Akin Akande, Abuja
Thousands of commuters in the Nyanya, Mararaba, Kubwa, Airport road axis of the Federal Capital Territory, Abuja were yesterday stranded at various bus stops while many of them were forced to trek long distance to their respective destinations due to the introduction of a new transport policy by the FCT administration which bans operation of mini-buses in those areas.
The FCT administration had announced last year that under its new transport policy, only high capacity buses would be allowed to ply certain routes in the city, a development that has pitched the administration against the mini-bus drivers who have vowed to resist the law.

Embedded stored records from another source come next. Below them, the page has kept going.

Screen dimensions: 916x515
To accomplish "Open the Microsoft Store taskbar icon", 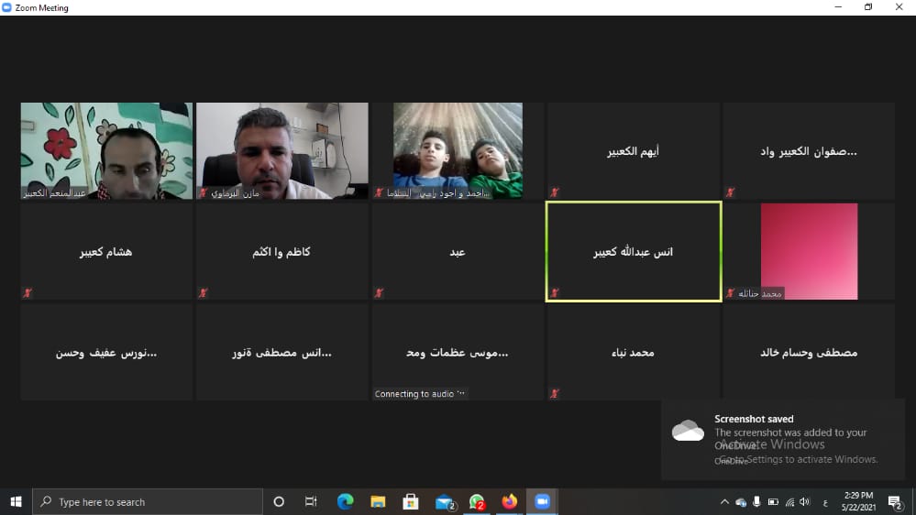I will [x=411, y=501].
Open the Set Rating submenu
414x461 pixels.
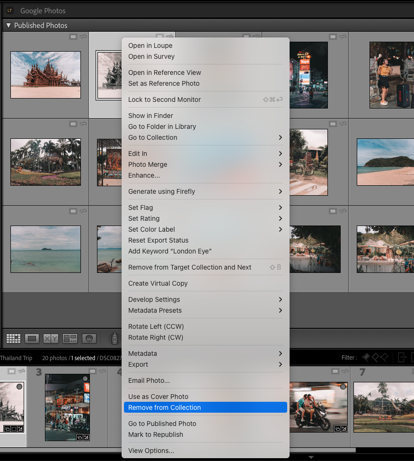click(145, 218)
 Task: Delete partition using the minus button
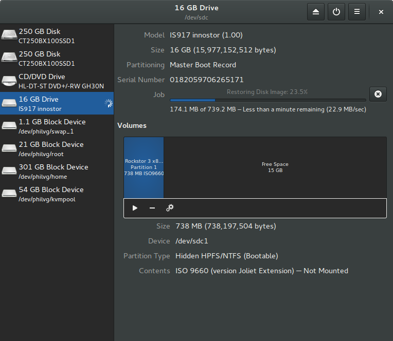click(152, 208)
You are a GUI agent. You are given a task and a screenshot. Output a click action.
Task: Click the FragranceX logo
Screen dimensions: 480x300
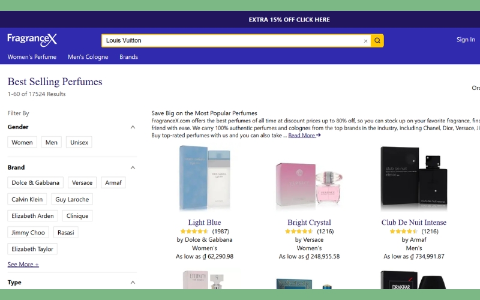click(x=32, y=40)
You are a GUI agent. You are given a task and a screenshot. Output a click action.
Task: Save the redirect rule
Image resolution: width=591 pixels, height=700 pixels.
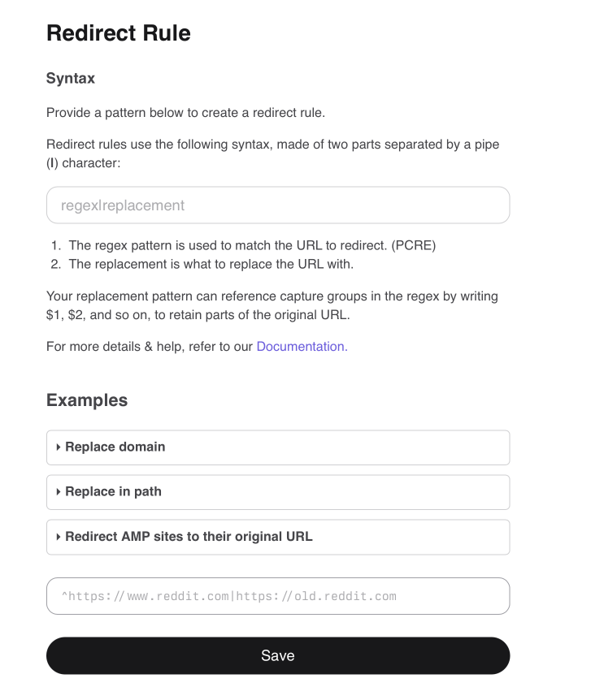pos(278,655)
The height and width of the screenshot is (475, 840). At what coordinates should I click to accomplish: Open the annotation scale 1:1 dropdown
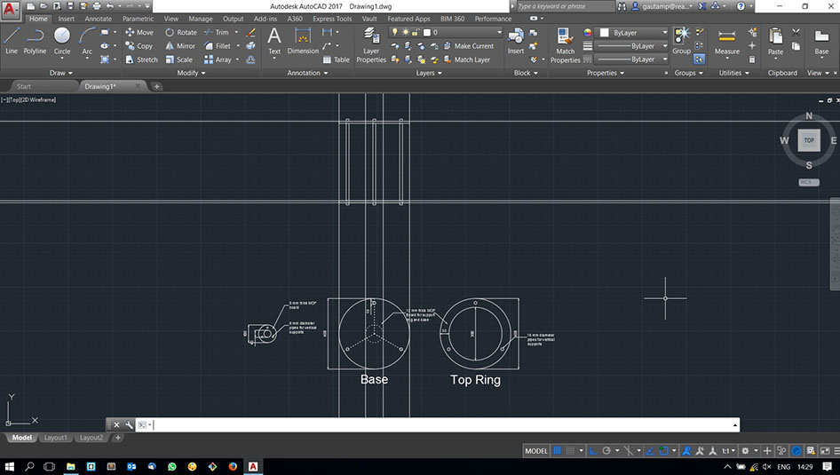tap(727, 451)

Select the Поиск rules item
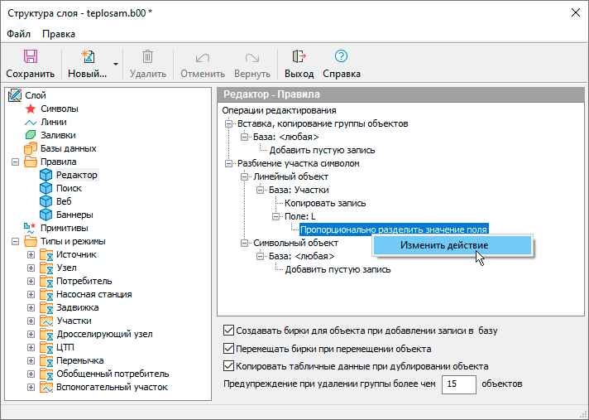point(69,188)

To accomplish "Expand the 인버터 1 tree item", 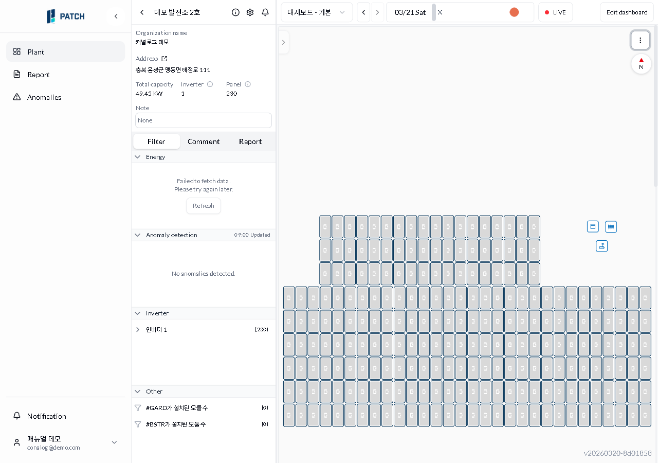I will [138, 330].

On Tuesday morning, there were heavily armed men of the Nigerian Police Force, Nigeria Army, Directorate of Vehicle Inspection, Nigerian Security and Civil Defence Corps on the popular Mararaba, Nyanya road to enforce the new policy while members of the Mini-bus Drivers Association staged a peaceful protest on the road where they set up burn fire and forced passengers out of mini-buses operating as well as blocking all the high capacity buses from entering the city center.
It took the quick intervention of the security agencies to disperse the angry drivers who insisted that none of their members would operate on the road until the policy was rescinded.
A commuter who spoke to our correspondent lamented the FCT administration’s policy which according to her was coming at a wrong time adding that the administration was only inviting chaos with its new policy.
Another one who pleaded anonymity said that the FCT Minister should as a matter of public interest; withdraw the policy as it has thrown many residents into hardship.
Reports from areas such as Airport road and Kubwa expressed roads also revealed that several commuters were forced to trek long distance to their destinations on Tuesday morning.
Meanwhile, as criticisms continue to trail the policy the Chairperson of Trade Union Congress of Nigeria, (FCT) chapter, Comrade Aliyu Abdulhakeem, has said the decision was hasty and ill informed.
He described the action as a ploy by the political class to inflict more sufferings on workers, particularly those residing in Abuja, noting that government ought to take into consideration the end users of the buses before banning them out rightly.
Abdulhakeem gave his opinion when he spoke to journalists at the union’s delegates conference holding in Abuja, where he also warned that the repercussion might be too costly for government when they (masses) revolt.